If I have been able to get this message across, that concentration is key, then the next few steps towards success in any examination are cliché and innumerably been told by many successful students and teachers. Let me try to jot them down for you in my words.
- No absence ever from classes you take from individual teachers/coaching institutes for exam specific preparation. If you don’t learn something from these classes even after concentrating well, change.
- Be punctual for classes. It’s not to impress the teacher. It’s an excellent self-disciplinary practice which helps in the long run everywhere; being on time.
- Control your emotional upsurges. At this age, your mind and body are both curious, and very rightly so. You may have infatuations and crushes and that’s no crime at all, it’s a very normal feeling. BUT that MUST not adversely affect your academics. You like someone and wish to marry him/her someday? Excellent. Go ahead, study, crack exams, get certificates, get a great job or create your start-up, establish yourself, make yourself worthy, settle financially and then fix the date; send me an invitation. Establish yourself. Settle financially. Else, you’ll lose it all and end up writing sad poetry with bad grammar on local blogs with zero audience. That’s not what you want.
- Monitor yourself constantly and find time for self-study instead of running to multiple useless tuitions. Don’t wait for your teachers and parents to constantly run behind you and make your daily routine. Be self sufficient and start being responsible. That is actually a sign of your maturity, and will be highly appreciated by your well-wishers. Avoid tuitions for Board examinations as much as possible; they are subordinate and hence unnecessary for a JEE aspirant.

### Required work
1. In the exam advice, why does the writer say to be on time for classes?
2. Carry the exam-preparation advice forward from its last sentence, adding more tips in the same voice.

### Material
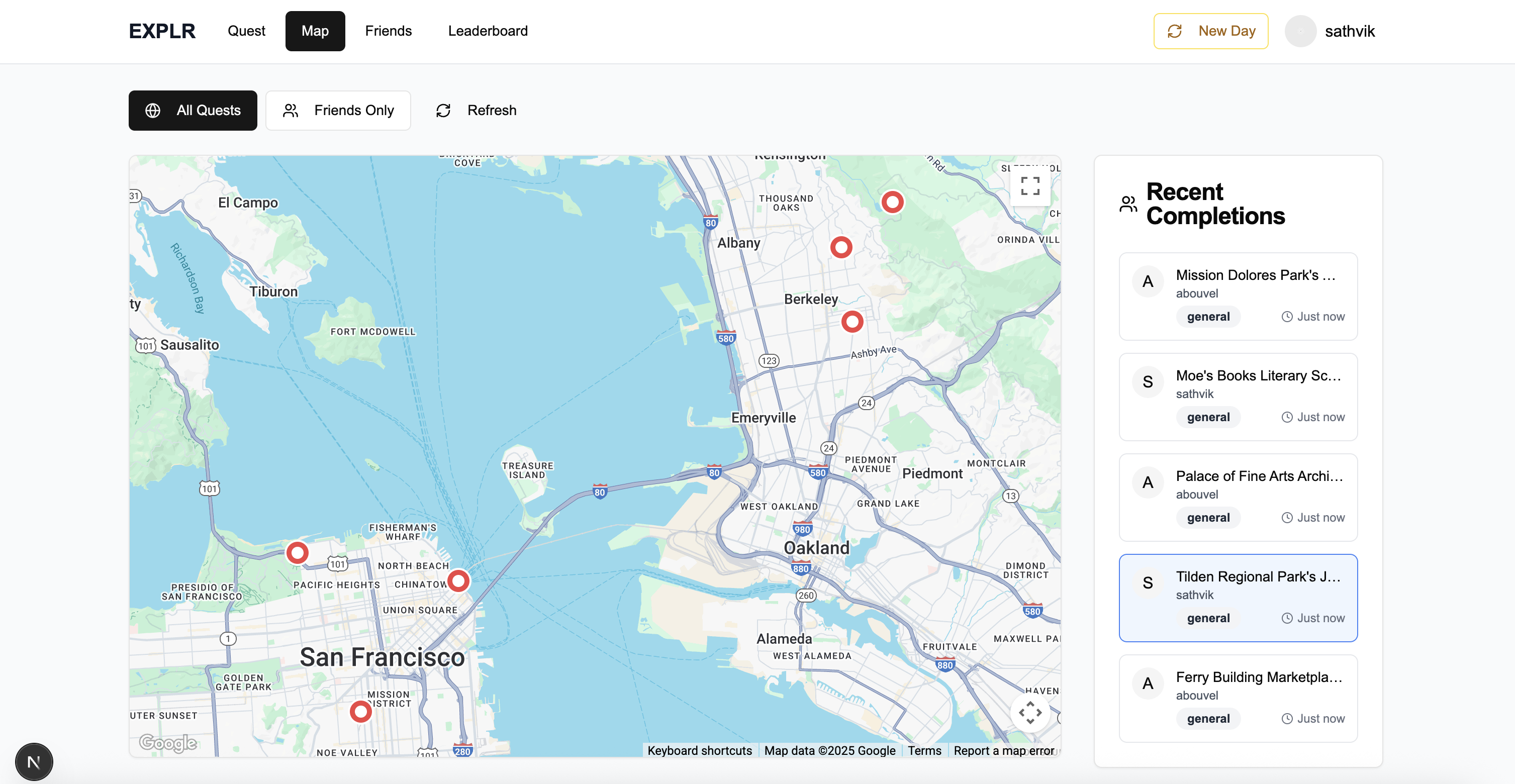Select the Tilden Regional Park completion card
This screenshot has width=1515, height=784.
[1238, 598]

### Responses to the tasks
1. Being on time is an excellent self-discipline practice that helps in the long run everywhere, not a way to impress the teacher.

2.
- Do not ignore your school syllabus. Simultaneously, do not judge yourself based on your school examination marks. Do you think we don’t know the pressure that you are undergoing? School, projects, JEE, KVPY, Olympiads, SAT, you are overburdened. Well, only if you think so. A lot of unaware parents and students panic when school exam results start to fall. Conflicts of syllabus shall happen always. Concentrate on learning the content rather than outperforming in your school exam. Had schools been doing their work properly, teachers like us would have continued to work in schools and not create separate institutes for parallel education. Once your curriculum is complete, go and ace those tests.
- If you feel that the coaching classes are too fast for you, go for experienced individual tutors. You got ten problems left and the next topic is already completed. Do not panic. Consult with your friends, find someone who can help you in person in small batches, and get back in track in no time. But remember, experienced teachers will always take your interview before they’ll let you join, so ensure that whatever you have learned, you have learned the basics well and not just mugged up.
- Never compare yourself with others. There are gifted students, and then there are lazy students. Both can be self-generated. Compare yourself today with who and what you were yesterday. You got no business pondering over Sharmaji’s beta, and neither do you need to allow your relative to do the same.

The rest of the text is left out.